◆ The task ◆
Quote the part of the text below on Seagate's FireCuda Gaming HDD, starting at "With their latest" and ending at "a one-year warranty.".

FireCuda has emerged as the "gaming" arm of Seagate's product portfolio over the last few years. Solutions include both internal platforms that take advantage of NVMe and SATA interfaces and external solutions that use USB 3.2 or Thunderbolt connectivity.
With their latest gaming-focused product, Seagate targets gamers that need archival storage with their FireCuda Gaming HDD. This, like past game drive solutions, is a 2.5" form factor platform that comes in several capacities, including 2,4 and 5TB. Connectivity is pushed over USB 3.2 Gen 1 with a micro-b connection on the drive end and Type-A for the host.
Marketing specifications advertise 130 MB/s read/ write performance, with support for RGB lighting on the front of the drive with Seagate toolkit and Razer Chroma. MSRP of the 2TB FireCuda Gaming HDD comes in at $109.99 with a one-year warranty.
Packaging for the FireCuda Gaming HDD follows the black and orange colorway of past solutions. Capacity is listed top right at 2TB.

◆ Data section ◆
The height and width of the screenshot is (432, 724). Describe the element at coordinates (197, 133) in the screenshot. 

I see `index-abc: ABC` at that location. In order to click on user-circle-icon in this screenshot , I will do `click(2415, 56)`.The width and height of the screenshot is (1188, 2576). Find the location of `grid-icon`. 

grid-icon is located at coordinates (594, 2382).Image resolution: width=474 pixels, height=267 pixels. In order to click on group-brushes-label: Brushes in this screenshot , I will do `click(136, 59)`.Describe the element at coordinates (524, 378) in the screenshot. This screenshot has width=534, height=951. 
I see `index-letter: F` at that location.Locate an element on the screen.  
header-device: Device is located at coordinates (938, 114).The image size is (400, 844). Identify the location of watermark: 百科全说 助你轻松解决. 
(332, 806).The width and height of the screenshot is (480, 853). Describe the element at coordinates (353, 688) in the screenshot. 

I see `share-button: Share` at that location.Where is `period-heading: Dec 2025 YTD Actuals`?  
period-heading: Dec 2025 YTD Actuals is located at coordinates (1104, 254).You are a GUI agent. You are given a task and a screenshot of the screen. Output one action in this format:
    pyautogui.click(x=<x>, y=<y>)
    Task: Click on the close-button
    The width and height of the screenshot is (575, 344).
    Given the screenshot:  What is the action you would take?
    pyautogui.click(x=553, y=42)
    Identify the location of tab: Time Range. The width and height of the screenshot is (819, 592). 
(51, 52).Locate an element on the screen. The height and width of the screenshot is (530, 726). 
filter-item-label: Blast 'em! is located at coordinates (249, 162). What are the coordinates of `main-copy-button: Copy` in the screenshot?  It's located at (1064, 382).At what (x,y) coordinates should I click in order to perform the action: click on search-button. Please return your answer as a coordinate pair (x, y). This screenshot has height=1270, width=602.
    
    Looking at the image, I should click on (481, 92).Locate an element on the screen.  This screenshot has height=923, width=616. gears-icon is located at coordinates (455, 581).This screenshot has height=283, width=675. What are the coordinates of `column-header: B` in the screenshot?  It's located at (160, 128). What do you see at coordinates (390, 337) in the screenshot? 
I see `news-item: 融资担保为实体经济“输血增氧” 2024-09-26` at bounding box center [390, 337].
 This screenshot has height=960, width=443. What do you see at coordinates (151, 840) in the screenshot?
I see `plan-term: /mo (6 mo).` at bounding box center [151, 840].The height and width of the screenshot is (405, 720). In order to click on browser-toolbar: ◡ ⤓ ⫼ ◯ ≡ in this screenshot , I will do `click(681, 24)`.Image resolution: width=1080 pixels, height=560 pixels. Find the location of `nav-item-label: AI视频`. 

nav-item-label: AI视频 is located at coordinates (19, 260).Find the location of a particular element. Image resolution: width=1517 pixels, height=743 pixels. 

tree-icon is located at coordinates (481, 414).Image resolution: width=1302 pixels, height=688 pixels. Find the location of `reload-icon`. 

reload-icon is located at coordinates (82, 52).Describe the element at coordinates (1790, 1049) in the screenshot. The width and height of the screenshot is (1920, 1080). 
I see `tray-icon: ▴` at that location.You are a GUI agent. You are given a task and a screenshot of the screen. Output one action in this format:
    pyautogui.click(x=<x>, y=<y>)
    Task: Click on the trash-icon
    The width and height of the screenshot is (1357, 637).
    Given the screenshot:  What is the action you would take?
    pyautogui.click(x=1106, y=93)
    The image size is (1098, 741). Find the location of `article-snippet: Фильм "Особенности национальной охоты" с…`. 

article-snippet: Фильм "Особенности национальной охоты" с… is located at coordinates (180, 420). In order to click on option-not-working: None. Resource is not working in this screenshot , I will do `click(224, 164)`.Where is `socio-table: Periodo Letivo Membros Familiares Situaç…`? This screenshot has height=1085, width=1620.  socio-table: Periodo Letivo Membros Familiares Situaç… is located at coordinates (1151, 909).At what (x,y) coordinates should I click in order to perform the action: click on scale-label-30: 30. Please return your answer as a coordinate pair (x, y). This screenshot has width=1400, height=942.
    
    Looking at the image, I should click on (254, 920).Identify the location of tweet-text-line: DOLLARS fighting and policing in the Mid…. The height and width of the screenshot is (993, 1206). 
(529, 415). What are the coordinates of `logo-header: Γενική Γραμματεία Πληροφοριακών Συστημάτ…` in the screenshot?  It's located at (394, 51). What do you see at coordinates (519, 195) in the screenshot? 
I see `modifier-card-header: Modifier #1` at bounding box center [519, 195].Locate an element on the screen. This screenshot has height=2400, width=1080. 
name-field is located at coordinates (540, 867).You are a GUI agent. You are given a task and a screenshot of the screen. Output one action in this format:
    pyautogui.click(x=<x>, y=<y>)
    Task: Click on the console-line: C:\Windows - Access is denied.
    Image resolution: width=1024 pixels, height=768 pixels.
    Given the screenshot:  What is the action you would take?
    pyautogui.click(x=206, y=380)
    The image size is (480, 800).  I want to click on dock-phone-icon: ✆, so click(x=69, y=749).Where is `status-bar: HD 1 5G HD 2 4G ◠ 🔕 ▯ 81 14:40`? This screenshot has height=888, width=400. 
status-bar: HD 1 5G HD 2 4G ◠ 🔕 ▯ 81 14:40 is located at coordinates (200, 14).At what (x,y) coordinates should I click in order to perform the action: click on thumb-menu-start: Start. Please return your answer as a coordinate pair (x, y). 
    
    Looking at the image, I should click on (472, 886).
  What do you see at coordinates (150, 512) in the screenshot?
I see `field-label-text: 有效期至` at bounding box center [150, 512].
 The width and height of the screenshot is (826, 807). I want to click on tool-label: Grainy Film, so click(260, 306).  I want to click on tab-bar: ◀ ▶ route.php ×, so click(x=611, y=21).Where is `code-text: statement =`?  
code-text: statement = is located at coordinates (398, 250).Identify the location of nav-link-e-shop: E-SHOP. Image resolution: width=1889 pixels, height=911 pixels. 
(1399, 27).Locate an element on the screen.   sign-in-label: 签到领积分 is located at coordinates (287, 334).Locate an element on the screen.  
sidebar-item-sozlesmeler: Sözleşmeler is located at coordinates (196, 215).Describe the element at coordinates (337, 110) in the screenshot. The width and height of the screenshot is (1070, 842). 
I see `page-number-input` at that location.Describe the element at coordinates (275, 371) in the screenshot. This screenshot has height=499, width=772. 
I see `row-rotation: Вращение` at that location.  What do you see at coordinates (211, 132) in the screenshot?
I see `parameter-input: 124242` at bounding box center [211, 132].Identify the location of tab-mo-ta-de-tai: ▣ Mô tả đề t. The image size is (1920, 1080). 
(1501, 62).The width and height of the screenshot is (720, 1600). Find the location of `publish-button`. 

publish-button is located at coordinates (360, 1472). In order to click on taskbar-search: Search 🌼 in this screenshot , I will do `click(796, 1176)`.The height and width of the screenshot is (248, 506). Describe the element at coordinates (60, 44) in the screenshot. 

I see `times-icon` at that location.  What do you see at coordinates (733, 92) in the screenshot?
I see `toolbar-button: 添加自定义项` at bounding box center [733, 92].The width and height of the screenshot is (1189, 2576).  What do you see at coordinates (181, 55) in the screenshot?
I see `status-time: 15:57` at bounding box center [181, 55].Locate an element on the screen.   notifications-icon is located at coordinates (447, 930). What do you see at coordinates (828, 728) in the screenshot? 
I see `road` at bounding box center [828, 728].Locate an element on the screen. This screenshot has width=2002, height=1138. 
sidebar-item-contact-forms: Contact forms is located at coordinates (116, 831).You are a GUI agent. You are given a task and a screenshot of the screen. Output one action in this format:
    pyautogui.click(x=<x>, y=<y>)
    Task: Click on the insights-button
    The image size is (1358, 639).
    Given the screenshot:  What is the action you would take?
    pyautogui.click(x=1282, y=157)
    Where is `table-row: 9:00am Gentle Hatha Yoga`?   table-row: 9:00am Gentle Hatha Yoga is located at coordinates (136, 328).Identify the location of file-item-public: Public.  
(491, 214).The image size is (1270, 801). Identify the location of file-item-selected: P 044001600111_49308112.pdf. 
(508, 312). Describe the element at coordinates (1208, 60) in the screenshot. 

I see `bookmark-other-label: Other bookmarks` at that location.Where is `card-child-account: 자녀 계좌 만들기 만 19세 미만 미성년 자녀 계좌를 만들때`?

◆ Expected answer ◆
With their latest gaming-focused product, Seagate targets gamers that need archival storage with their FireCuda Gaming HDD. This, like past game drive solutions, is a 2.5" form factor platform that comes in several capacities, including 2,4 and 5TB. Connectivity is pushed over USB 3.2 Gen 1 with a micro-b connection on the drive end and Type-A for the host.
Marketing specifications advertise 130 MB/s read/ write performance, with support for RGB lighting on the front of the drive with Seagate toolkit and Razer Chroma. MSRP of the 2TB FireCuda Gaming HDD comes in at $109.99 with a one-year warranty.